Recorded data:
Segment Open

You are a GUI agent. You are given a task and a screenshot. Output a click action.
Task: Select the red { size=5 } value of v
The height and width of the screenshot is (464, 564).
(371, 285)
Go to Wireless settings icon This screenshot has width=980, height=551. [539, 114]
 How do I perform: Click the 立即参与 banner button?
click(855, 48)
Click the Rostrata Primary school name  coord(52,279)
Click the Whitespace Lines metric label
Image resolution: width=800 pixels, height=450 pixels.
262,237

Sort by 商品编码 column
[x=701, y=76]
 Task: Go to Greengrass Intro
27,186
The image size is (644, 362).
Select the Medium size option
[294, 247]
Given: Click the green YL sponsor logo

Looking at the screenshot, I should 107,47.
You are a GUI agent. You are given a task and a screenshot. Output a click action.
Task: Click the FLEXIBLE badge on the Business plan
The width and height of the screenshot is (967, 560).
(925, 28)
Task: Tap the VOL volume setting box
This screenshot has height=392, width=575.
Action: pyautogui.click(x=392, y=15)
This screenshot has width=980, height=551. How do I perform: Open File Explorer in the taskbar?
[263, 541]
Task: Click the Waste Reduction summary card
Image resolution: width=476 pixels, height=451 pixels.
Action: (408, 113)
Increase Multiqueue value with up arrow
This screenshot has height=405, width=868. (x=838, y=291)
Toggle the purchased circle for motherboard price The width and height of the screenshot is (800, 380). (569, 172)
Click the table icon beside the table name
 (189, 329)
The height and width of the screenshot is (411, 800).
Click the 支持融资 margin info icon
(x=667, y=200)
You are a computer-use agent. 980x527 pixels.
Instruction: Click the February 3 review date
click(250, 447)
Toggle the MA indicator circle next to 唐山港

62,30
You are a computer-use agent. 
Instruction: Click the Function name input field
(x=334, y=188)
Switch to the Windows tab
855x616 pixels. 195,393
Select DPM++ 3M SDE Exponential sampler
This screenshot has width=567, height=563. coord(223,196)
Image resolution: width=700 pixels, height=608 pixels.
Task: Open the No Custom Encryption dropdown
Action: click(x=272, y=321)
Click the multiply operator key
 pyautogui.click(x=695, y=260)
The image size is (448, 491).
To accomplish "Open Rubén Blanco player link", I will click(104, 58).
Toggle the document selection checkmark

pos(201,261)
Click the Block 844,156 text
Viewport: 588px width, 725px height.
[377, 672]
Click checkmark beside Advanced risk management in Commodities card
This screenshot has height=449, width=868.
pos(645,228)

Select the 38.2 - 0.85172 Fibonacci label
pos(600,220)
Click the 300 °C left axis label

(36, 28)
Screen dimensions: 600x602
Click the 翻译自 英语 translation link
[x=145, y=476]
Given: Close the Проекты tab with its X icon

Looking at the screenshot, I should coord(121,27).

Segment Closed

For each line above that contains the word "agent", copy that line.

Your response ::
You are a GUI agent. You are given a task and a screenshot. Output a click action.
You are a GUI agent. You are given a task and a screenshot. Output a click action.
You are a computer-use agent. 980x527 pixels.
You are a computer-use agent. 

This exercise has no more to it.